French-based leaders of the group, which calls itself the National
Council of Resistance in Iran, slammed the police action.
"Some People's Mujaheddin in Camp Ashraf said that they were ready to
return to Iran," the movement's Afchine Alavi told RFI's French
service, claiming that the Iraqi government is acting under orders
from Tehran.
Rajavi on Wednesday called the seizure of the camp "a flagrant
violation of international conventions".
The Speaker of the Iranian parliament, Ali Larijani, described the
operation as "praiseworthy" but "rather late". Leading Iranian MP
Hossein Sobhani-Nia called for the residents to be handed over to
Tehran.
Last March the Iraqi government decided to move the camp's occupants
into the desert, further away from the frontier. Iraqi security forces
took over responsibility for the camp from the US military three
months ago under the Status of Forces Agreement.

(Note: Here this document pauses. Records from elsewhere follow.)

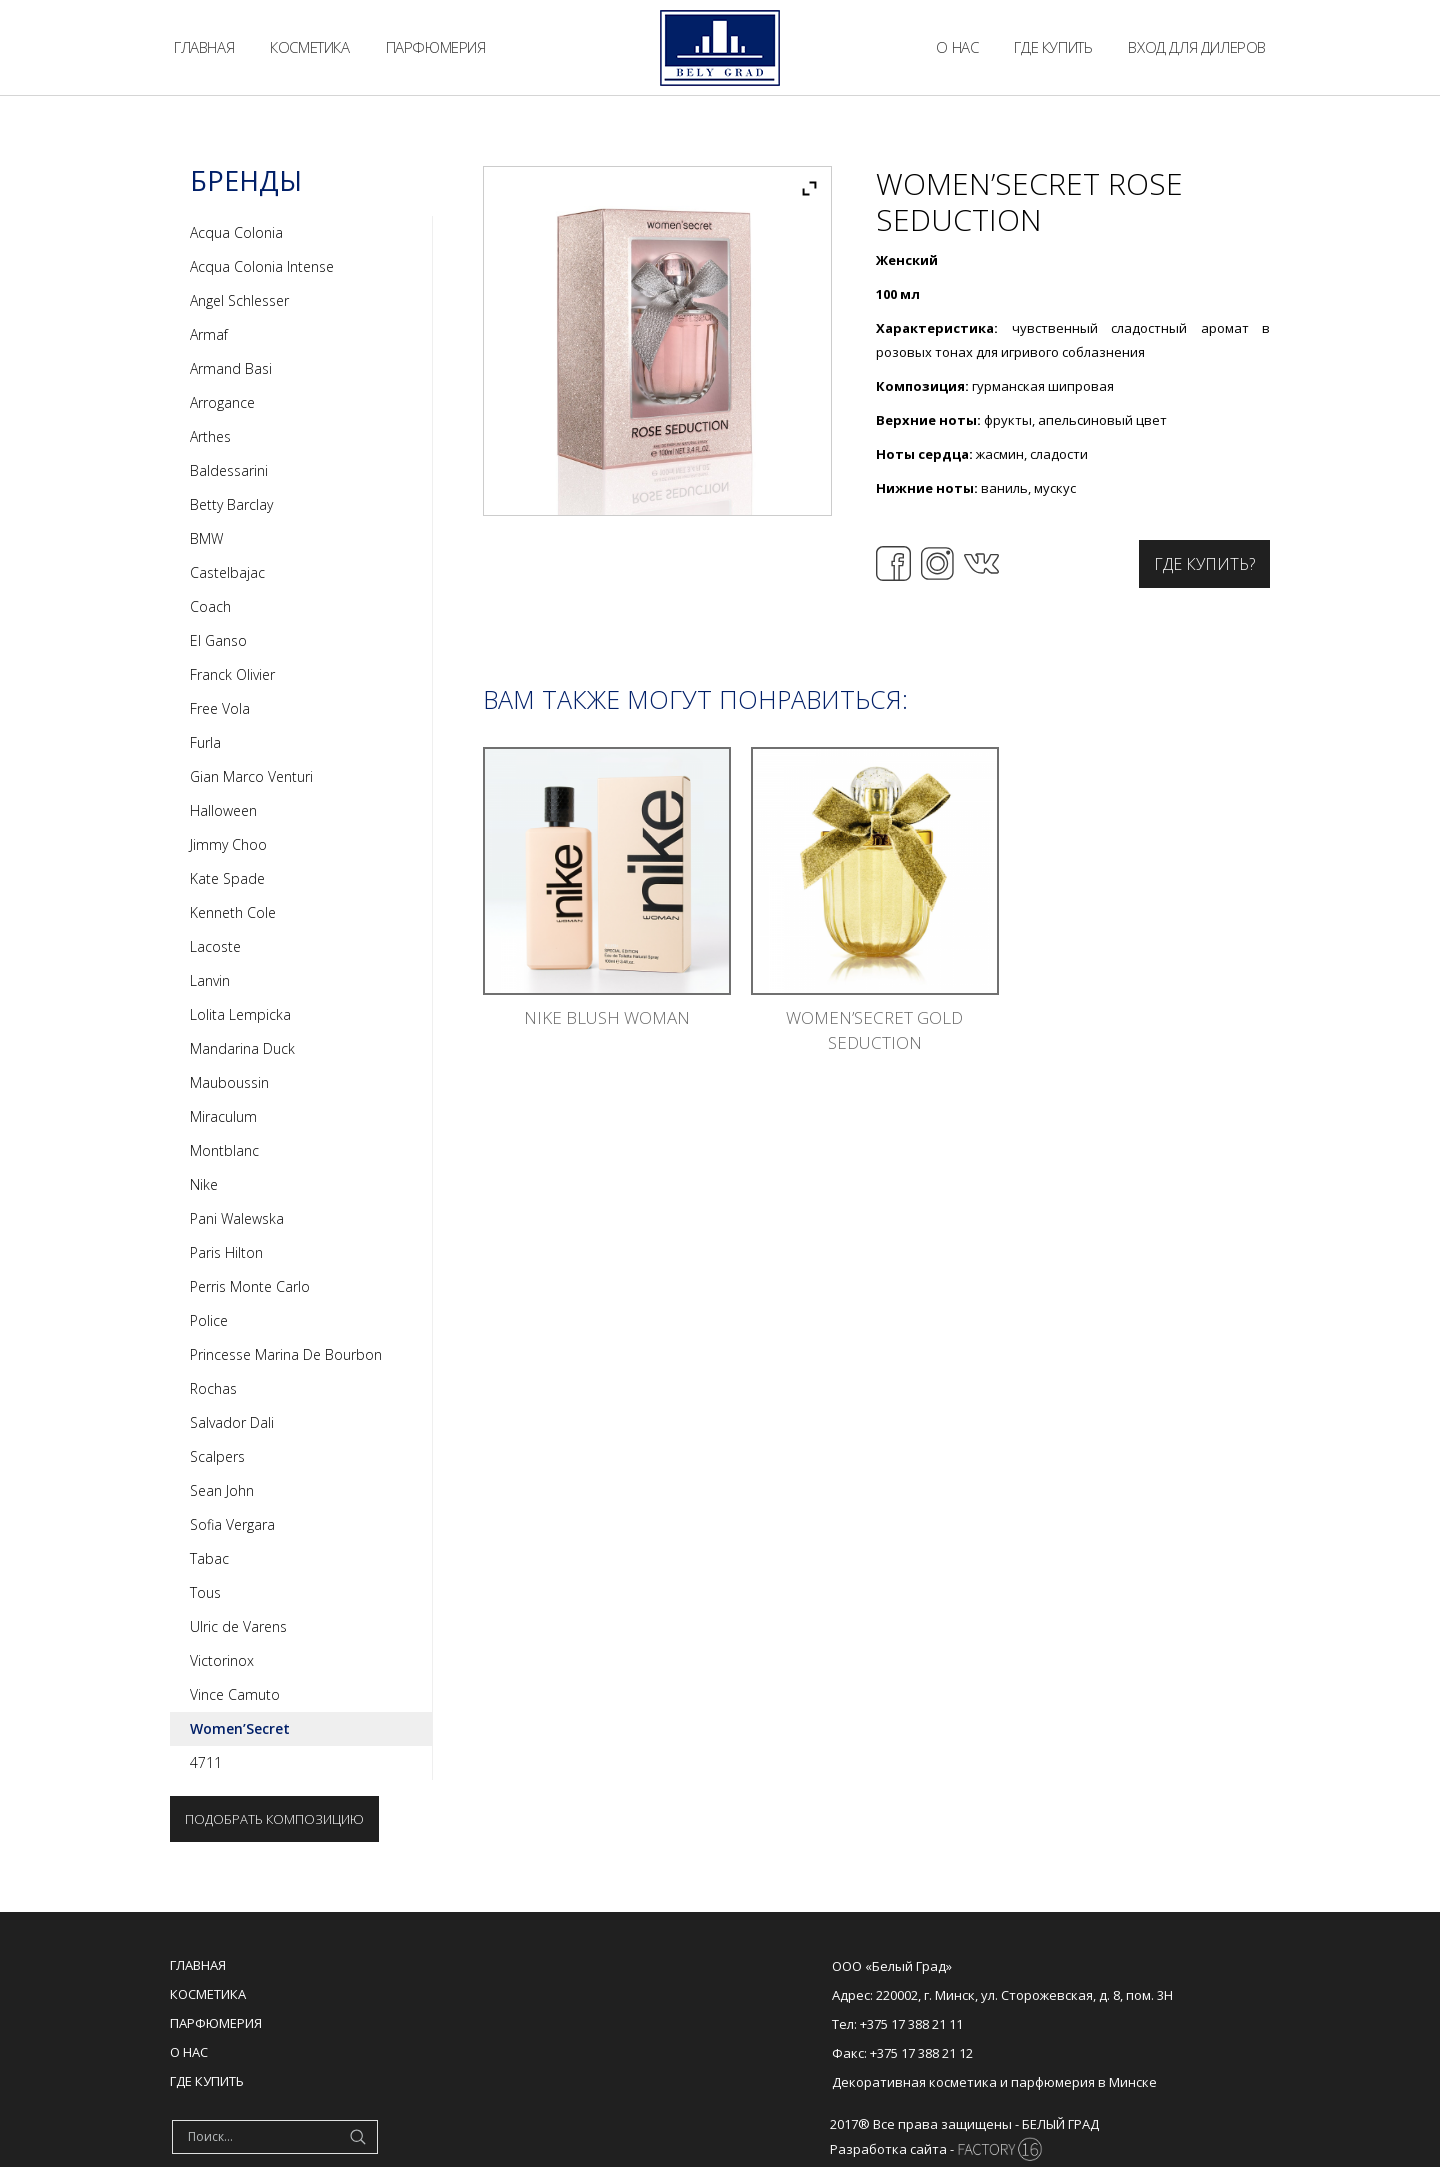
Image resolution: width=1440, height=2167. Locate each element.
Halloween (223, 810)
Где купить (207, 2081)
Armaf (209, 334)
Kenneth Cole (233, 912)
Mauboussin (229, 1082)
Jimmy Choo (228, 844)
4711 (206, 1762)
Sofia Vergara (232, 1524)
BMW (206, 538)
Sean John (222, 1490)
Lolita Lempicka (240, 1014)
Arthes (210, 436)
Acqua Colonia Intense (262, 266)
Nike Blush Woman (607, 1017)
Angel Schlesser (239, 300)
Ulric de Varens (238, 1626)
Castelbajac (227, 572)
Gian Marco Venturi (251, 776)
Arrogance (222, 402)
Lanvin (210, 980)
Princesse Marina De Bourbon (286, 1354)
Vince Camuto (235, 1694)
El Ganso (218, 640)
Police (209, 1320)
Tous (205, 1592)
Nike (204, 1184)
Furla (205, 742)
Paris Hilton (226, 1252)
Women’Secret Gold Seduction (874, 1030)
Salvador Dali (232, 1422)
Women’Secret (240, 1728)
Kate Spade (227, 878)
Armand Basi (231, 368)
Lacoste (215, 946)
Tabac (209, 1558)
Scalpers (217, 1456)
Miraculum (223, 1116)
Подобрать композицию (274, 1819)
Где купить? (1204, 564)
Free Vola (220, 708)
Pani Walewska (237, 1218)
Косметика (208, 1994)
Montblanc (224, 1150)
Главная (198, 1965)
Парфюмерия (216, 2023)
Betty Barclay (231, 504)
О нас (189, 2052)
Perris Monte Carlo (250, 1286)
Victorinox (222, 1660)
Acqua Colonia (236, 232)
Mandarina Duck (242, 1048)
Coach (210, 606)
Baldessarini (229, 470)
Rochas (213, 1388)
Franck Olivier (232, 674)
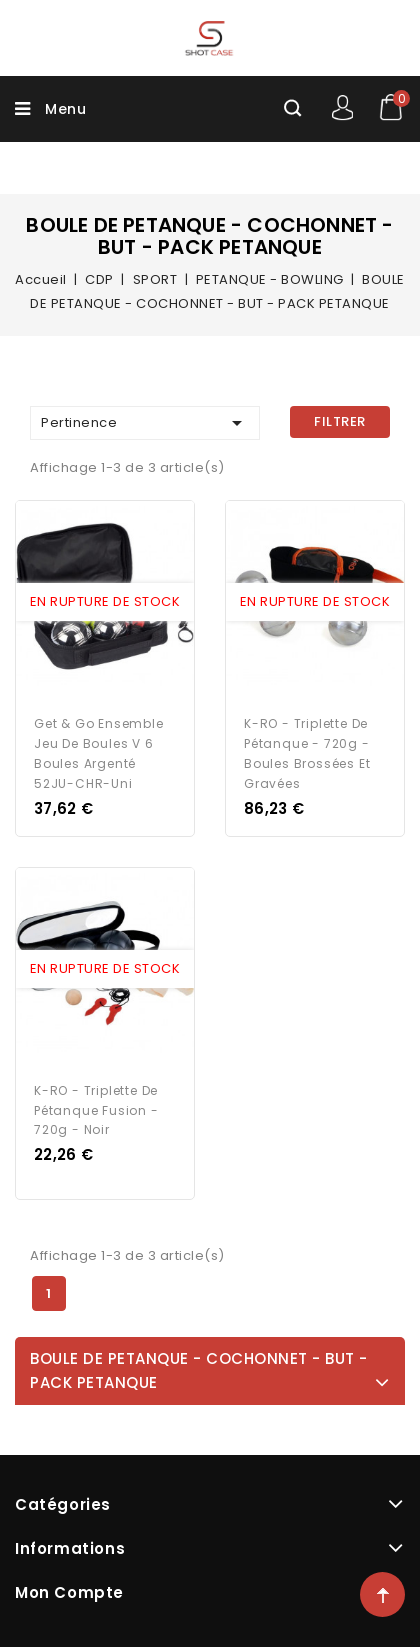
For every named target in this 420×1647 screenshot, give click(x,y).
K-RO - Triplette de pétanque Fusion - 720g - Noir (96, 1110)
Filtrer (340, 421)
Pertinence (145, 423)
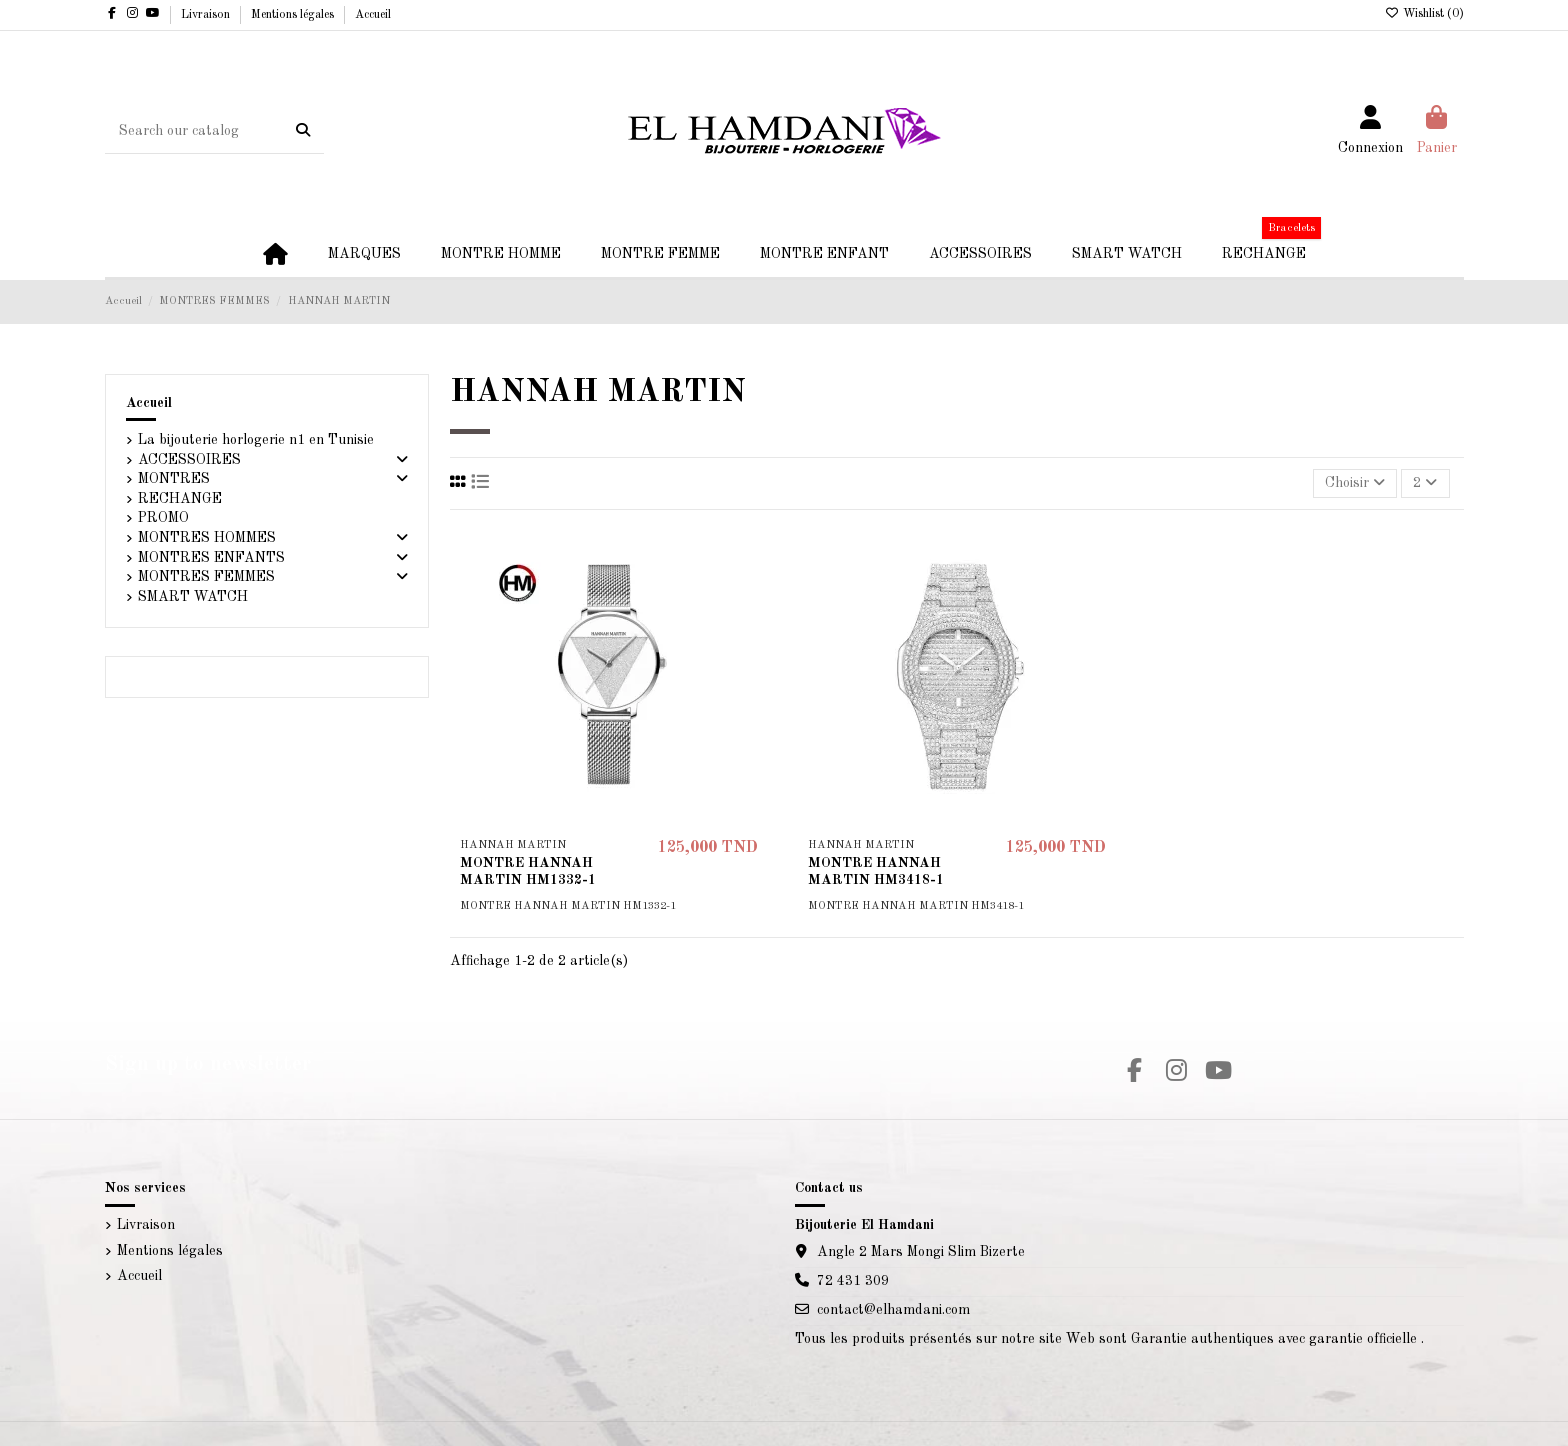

The People's Mujahadeen was founded in 1965 to fight the Shah of Iran
but came into conflict with hardline Islamists after the 1979 Islamic
revolution. Camp Ashraf was established in the 1980s, during Saddam
Hussein's war with Iran, as a base for operations against the Iranian
government.
"These dissidents were protected by the Americans in Iraq really since
2003 because the Americans, one way or another, saw them as an ally
against the Iranian government," says UK-based journalist Patrick
Cockburn.
Analysis: Author and journalist Patrick Cockburn
29/07/2009 by Marco Chown Oved
"The mujahideen are very unpopular with many Iraqis... because they
were allied to Saddam Hussein," he told RFI. "So it's not too
surprising that they've always been eager to get rid of them. As the
US withdraws, the mujahideen didn't really have any protector."